Our EAB is made up of prominent senior leaders from cancer centers that are also accomplished investigators across the entire scientific continuum. The EAB convenes at least annually to assess our scientific progress toward the programmatic goals we have laid out in our Strategic Plan.
We ask them to critically review the narratives they have been assigned, and listen to the presentations given at the full-day visit. Based on their review of the assigned section, they will ask penetrating questions and offer their opinion on how to address areas needing attention. Overall, they are here to help us through constructive criticism, and their advice is taken to heart.
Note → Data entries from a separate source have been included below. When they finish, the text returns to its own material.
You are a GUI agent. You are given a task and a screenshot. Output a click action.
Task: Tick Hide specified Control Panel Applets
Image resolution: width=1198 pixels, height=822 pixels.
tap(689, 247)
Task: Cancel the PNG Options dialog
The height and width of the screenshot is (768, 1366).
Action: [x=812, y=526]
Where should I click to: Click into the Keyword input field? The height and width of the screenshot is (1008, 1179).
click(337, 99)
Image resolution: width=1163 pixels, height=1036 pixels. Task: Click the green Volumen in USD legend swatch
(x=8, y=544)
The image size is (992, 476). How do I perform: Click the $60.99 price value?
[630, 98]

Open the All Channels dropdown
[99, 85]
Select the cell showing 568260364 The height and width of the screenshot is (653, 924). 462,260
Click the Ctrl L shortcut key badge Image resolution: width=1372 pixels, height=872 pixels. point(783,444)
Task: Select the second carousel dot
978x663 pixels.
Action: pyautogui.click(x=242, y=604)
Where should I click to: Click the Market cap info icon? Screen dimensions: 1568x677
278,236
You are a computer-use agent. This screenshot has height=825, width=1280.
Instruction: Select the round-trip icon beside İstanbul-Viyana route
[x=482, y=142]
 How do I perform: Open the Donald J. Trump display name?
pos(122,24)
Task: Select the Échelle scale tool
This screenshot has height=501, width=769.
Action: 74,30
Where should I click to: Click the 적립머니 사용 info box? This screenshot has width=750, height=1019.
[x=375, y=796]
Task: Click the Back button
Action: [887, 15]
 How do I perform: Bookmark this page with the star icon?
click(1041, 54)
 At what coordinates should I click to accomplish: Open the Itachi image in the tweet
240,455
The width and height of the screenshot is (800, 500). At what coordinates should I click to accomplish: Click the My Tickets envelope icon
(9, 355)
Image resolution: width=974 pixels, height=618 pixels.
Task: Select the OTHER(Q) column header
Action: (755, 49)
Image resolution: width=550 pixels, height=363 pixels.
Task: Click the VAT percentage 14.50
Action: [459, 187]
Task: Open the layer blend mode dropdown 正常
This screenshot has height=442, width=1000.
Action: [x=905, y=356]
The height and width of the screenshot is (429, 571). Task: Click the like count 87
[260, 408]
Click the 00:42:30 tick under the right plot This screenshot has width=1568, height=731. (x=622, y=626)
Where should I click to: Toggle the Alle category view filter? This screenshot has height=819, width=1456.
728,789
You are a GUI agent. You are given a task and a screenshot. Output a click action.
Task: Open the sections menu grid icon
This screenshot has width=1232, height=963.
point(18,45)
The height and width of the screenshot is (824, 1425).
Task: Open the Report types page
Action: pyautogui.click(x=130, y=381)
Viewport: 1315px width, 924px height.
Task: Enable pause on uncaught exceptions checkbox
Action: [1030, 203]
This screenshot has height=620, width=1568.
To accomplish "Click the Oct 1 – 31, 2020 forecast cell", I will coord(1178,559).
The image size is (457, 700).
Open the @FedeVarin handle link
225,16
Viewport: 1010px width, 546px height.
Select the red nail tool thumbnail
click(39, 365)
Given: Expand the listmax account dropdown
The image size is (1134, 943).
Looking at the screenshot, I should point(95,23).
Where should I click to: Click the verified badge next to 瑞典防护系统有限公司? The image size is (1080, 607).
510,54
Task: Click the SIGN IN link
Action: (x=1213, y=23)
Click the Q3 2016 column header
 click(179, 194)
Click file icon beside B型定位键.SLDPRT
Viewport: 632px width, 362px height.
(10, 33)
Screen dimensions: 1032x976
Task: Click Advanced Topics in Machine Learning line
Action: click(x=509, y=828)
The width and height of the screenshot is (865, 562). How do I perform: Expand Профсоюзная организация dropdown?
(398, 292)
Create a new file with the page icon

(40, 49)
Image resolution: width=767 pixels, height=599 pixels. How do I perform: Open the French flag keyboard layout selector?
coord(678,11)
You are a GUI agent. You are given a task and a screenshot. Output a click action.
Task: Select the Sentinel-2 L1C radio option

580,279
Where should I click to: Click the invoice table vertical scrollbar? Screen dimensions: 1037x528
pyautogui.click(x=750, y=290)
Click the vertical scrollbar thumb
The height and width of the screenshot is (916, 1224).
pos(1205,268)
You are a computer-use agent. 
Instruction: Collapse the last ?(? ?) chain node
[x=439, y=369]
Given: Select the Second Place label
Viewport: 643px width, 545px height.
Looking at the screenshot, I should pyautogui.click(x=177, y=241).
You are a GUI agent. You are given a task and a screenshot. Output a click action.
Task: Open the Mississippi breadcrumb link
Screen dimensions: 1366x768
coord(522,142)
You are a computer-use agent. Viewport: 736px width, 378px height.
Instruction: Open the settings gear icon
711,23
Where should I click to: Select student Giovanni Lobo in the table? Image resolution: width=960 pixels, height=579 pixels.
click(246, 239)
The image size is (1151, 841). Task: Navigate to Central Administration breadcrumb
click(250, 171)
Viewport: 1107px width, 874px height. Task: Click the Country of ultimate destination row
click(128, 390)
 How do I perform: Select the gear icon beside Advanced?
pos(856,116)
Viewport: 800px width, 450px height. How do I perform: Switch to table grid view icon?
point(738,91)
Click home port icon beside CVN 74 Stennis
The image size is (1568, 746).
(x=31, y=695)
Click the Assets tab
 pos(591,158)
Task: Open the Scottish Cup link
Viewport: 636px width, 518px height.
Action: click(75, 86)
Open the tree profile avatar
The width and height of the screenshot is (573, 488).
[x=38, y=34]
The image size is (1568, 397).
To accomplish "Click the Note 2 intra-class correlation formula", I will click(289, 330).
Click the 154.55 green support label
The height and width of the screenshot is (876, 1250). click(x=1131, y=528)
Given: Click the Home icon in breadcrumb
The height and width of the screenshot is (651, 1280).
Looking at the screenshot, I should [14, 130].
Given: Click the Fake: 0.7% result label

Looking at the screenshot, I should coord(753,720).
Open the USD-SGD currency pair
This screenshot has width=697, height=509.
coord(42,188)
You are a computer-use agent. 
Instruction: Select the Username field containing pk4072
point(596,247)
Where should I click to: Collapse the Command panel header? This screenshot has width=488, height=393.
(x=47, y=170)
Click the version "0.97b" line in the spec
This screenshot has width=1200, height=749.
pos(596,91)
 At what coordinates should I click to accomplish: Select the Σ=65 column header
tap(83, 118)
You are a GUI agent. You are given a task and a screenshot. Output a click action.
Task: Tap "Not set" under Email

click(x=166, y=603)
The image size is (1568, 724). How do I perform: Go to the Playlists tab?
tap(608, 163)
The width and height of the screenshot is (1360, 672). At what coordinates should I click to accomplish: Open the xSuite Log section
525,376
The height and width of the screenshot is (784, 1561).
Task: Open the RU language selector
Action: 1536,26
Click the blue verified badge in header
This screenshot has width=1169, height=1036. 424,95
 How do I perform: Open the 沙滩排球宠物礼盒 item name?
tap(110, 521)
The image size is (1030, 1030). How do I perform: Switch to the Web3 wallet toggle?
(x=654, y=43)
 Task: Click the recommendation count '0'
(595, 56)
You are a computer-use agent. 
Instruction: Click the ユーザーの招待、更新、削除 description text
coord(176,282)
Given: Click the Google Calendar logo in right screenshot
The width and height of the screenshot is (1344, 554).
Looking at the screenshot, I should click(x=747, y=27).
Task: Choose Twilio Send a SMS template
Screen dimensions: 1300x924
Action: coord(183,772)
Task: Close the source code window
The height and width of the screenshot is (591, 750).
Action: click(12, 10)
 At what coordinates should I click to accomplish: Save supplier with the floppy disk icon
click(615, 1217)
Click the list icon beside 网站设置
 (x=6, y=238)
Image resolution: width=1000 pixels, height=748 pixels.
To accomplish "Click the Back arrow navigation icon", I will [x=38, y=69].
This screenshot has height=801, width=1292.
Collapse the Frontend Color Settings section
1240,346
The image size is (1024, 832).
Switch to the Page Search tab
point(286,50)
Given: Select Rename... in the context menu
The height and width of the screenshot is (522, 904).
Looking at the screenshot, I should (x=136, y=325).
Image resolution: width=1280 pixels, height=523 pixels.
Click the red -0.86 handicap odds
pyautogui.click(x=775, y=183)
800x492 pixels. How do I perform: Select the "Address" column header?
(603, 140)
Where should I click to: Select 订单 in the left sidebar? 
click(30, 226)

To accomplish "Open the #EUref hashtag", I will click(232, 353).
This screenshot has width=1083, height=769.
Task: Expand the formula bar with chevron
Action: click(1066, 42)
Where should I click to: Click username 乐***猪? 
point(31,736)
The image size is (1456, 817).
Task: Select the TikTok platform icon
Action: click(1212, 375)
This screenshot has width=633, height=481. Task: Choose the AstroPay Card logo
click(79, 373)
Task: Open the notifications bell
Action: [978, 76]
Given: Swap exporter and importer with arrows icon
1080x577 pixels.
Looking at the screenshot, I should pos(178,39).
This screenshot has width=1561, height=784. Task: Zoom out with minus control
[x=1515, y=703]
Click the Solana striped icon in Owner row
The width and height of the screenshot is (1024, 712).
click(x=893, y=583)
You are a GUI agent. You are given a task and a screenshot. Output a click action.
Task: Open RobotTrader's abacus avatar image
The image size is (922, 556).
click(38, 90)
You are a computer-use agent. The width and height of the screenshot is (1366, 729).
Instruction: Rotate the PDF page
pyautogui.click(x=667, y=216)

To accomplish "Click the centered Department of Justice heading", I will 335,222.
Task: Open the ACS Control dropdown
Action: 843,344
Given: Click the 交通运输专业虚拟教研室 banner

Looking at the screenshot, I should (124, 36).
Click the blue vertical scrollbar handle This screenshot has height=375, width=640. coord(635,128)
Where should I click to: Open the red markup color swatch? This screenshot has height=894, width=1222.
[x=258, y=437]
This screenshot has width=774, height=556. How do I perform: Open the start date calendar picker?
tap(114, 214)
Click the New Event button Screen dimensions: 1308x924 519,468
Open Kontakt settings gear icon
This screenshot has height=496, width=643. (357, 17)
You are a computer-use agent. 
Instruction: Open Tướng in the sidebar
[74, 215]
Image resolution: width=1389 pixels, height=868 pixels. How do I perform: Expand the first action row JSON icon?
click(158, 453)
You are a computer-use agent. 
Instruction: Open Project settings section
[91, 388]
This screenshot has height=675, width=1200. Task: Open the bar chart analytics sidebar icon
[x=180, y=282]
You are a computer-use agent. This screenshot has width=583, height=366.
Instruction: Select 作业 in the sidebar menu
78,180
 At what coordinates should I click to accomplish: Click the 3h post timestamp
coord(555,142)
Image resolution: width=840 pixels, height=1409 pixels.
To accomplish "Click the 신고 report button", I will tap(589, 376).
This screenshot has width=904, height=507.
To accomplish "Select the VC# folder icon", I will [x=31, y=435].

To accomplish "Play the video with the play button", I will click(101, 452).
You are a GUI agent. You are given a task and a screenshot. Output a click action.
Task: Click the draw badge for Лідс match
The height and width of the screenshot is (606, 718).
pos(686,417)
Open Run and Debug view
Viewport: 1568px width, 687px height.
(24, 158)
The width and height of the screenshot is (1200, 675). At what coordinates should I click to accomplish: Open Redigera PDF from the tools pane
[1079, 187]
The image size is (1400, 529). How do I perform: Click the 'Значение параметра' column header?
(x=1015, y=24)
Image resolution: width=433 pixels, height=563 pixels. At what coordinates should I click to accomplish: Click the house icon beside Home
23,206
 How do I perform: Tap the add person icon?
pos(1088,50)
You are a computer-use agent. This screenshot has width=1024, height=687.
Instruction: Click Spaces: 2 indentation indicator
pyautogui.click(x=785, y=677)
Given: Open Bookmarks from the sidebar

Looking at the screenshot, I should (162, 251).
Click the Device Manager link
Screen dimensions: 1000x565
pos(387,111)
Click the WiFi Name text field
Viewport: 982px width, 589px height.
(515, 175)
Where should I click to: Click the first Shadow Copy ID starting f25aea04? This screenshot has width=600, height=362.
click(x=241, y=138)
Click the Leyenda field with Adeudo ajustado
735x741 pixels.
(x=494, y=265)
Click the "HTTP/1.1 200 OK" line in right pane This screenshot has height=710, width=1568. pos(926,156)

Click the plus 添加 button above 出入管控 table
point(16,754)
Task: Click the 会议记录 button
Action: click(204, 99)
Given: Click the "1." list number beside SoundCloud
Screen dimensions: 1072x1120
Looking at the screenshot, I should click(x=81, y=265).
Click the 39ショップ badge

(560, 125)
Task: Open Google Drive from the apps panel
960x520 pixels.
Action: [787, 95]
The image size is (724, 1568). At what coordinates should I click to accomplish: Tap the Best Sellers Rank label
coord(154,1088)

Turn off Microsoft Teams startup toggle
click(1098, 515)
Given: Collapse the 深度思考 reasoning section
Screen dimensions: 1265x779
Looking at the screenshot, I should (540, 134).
Every cancer center has an EAB. The size and structure may vary, but the core responsibilities and purpose is quite similar across all centers. The group of distinguished cancer scientists and administrators comprising an EAB meets for a daylong review at least once annually with center leadership to review progress of research programs, evaluate supported shared resources to facilitate cancer research and assess the center’s ability to translate scientific discoveries to novel treatments.
Each of these is an expectation of the EAB, and they will provide a verbal review the day of the review and a written report shortly after the visit. The report becomes a blueprint of action items requiring demonstrable responses from us to ensure we prepare the best application possible and be ready for when NCI comes for a site visit after the grant is submitted for review.